4th President of Winona Normal School
- In office 1879–1898
- Preceded by: Charles A. Morey (As Principal)
- Succeeded by: Jesse Fonda Millspaugh

= Irwin Shepard =

American Civil War Medal of Honor recipient (1843–1916)

Irwin Shepard (5 July 1843 – 17 April 1916) was a first sergeant in the United States Army who earned the Medal of Honor for gallantry during the American Civil War. On 20 November 1863, he volunteered to join a group of men who were tasked with burning down several farm buildings that Confederate sharpshooters were using to shoot at Union units near Knoxville, Tennessee. For the successful completion of this task, Shepard was awarded the Medal of Honor on 3 August 1897.

== Personal life ==
Shepard was born in Skaneateles, New York, to Luman Shepard and Betsy L. Pangburn. He was of mixed English (father's side) and Dutch (mother's side) ancestry. When Shepard was 13, his family moved to Chelsea, Michigan. In 1859, he entered the Michigan State Normal School in Ypsilanti. After the war, Shepard received A.B., A.M., and PhD degrees from Olivet College in Olivet, Michigan. After graduating, Shepard became the Superintendent of Schools in Charles City, Iowa, in 1871. He married Mary Bassett Elmer in 1871 and fathered three children, of which two boys survived to adulthood, with one of them, Elmer, eventually becoming an assistant professor of mathematics at Williams College in Williamstown, Massachusetts.

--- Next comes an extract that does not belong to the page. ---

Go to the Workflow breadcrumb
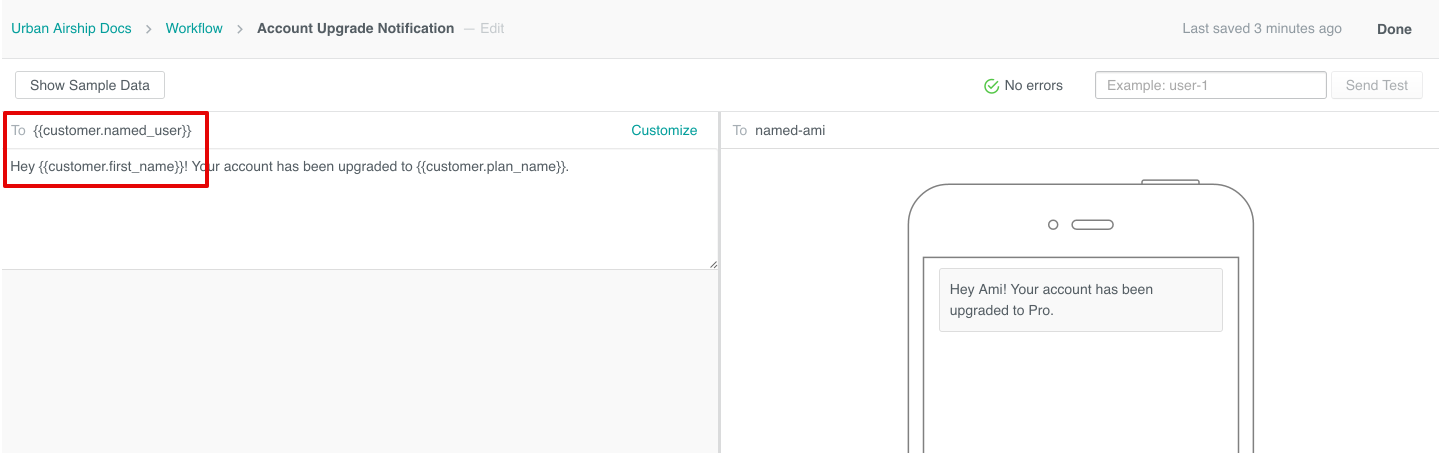This screenshot has width=1439, height=453. tap(194, 29)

Shepard moved to Winona, Minnesota, in 1875 to become the principal of Winona High School. In 1878, he was appointed Superintendent of the Winona Public School System, and in 1879, he was appointed President of the Winona State Normal School. He later established the first kindergarten program west of the Mississippi River and the first training course for kindergarten teachers west of the Mississippi. Finally, he established a "normal school diploma" that granted teachers the qualification to teach in the normal school system.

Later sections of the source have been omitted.